Мир чем-то обязан Каролине Коломбье. Музыка, которую она пробудила в сердце шестнадцатилетнего, изголодавшегося по вниманию юноши, никогда не могла умолкнуть насовсем. Несмотря на имперский лепет о гаремах, на склонность Наполеона доводить до слез женщин при его дворе грубыми замечаниями о том, что они толсты или у них красные локти, в целом его отношение к женскому полу смягчалось прелестью этой малоизвестной девушки, которая с нежностью и лаской отнеслась к худенькому, одинокому, неуклюжему юноше, оказавшемуся за сотни миль от дома и друзей. К юноше, который, несмотря на шесть лет пребывания в военном училище, все еще не изжил корсиканского акцента, заставлявшего кадетов из аристократической среды тайком переглядываться с ухмылками самодовольного превосходства.
Каролина принадлежала к семье, которой революция ничего хорошего не сулила.
В 1785 году семейство Коломбье относилось к мелкопоместному дворянству средней руки, выделявшемуся из среды прочих жителей их района. И хотя мамаша весьма внимательно следила за тем, с кем из молодых офицеров гарнизона может общаться Каролина, однако мадам Коломбье не была зашоренной женщиной. Когда ее приятель, аббат из Сен-Руффа, рекомендовал обратить внимание на этого неухоженного юношу, она приняла его в своем доме как равного и не запретила встречаться с ним своей симпатичной дочери.
Но, поступив таким образом, она оказала огромную услугу молодому корсиканцу. Он уже более шести лет прожил вдали от дома и от семьи, недавно закончил военное училище под Парижем и получил патент младшего лейтенанта артиллерии. Ему едва исполнилось шестнадцать лет. Он похудел и побледнел после стольких лет напряженной учебы и не мог похвастать хотя бы малейшим влиянием любого рода. Его единственный доход сводился к жалкому армейскому довольствию, и надо было обладать особой проницательностью, чтобы разглядеть в его перспективах нечто большее, чем тусклое и почти безнадежное прозябание.
Продвижение по службе в королевской армии проходило медленно и мало зависело от личных достоинств офицера. К двадцати пяти годам он мог стать лейтенантом. К тридцати, если бы ему повезло и он приобрел бы боевые шрамы и хороший послужной список, – капитаном. Он не был перспективным ухажером в глазах матери, которая присматривала для дочери выгодную партию. Несмотря на все это, вчерашнего кадета приняли приветливо и впоследствии он не забыл доброты, проявленной к нему; тем более не забыл он каштановых локонов Каролины, ее грациозную фигурку и чистый цвет лица юной пейзанки.

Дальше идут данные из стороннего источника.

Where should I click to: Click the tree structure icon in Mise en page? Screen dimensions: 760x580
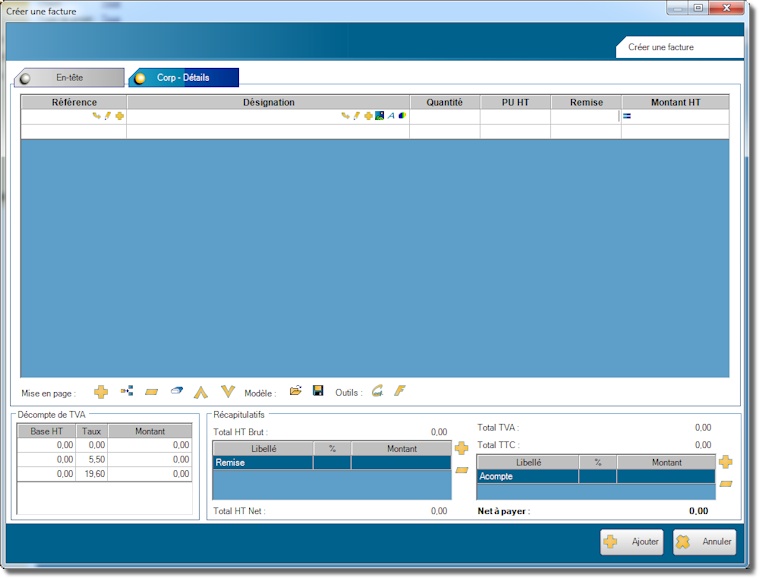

Эта любовная история неискушенных молодых людей продолжалась все лето 1786 года.
«Не было более невинных людей, чем мы, – писал Наполеон на Святой Елене. – Мы часто прибегали к тому, что договаривались о планах. В частности, я помню об одной нашей договоренности. Мы встретились ранним утром в середине лета. Можно не верить этому, но наша затея сводилась лишь к тому, чтобы вместе покушать вишен».
Несмотря на то что впоследствии он приобрел репутацию человека любвеобильного, утверждение о невинности отношений подтвердил двадцать лет спустя человек, который встречал их тогда вместе.
Вроде бы в то время уже поговаривали о свадьбе, но все планы разрушили первые революционные грозы, прокатившиеся над Лионом. Полк, в котором служил Наполеон, спешно перебросили в город для подавления забастовки лионских ткачей.
Троих рабочих повесили, а остальных силой загнали в цеха. Тогда Бонапарт впервые познал, что значит насилие толпы, и в состоянии возбуждения от происходящего он даже забыл застенчивую улыбку Каролины. Когда с беспорядками было покончено и полк двинулся в Дуэ, он впервые получил краткосрочное увольнение и отправился на родную Корсику, где не бывал почти семь лет.
Пройдет почти два десятилетия, прежде чем он снова увидит Каролину.
Их новая встреча стала прямым результатом письма, полученного в лагере под Булонью. Девушка вполне могла быть милой и невинной в шестнадцать лет, но в тридцатипятилетнем возрасте Каролина научилась понимать намеки. Упрек Наполеона относительно ее долгого молчания и, возможно, лестная поспешность ответа на ее письмо побудили женщину написать ему снова и «поинтересоваться его здоровьем». Он вновь ответил ей быстро, и в апреле 1806 года, вскоре после того, как Бонапарт провозгласил себя императором республики, она оказалась среди первых лиц, приветствовавших его, когда он проезжал через Лион к месту своей коронации в Милане.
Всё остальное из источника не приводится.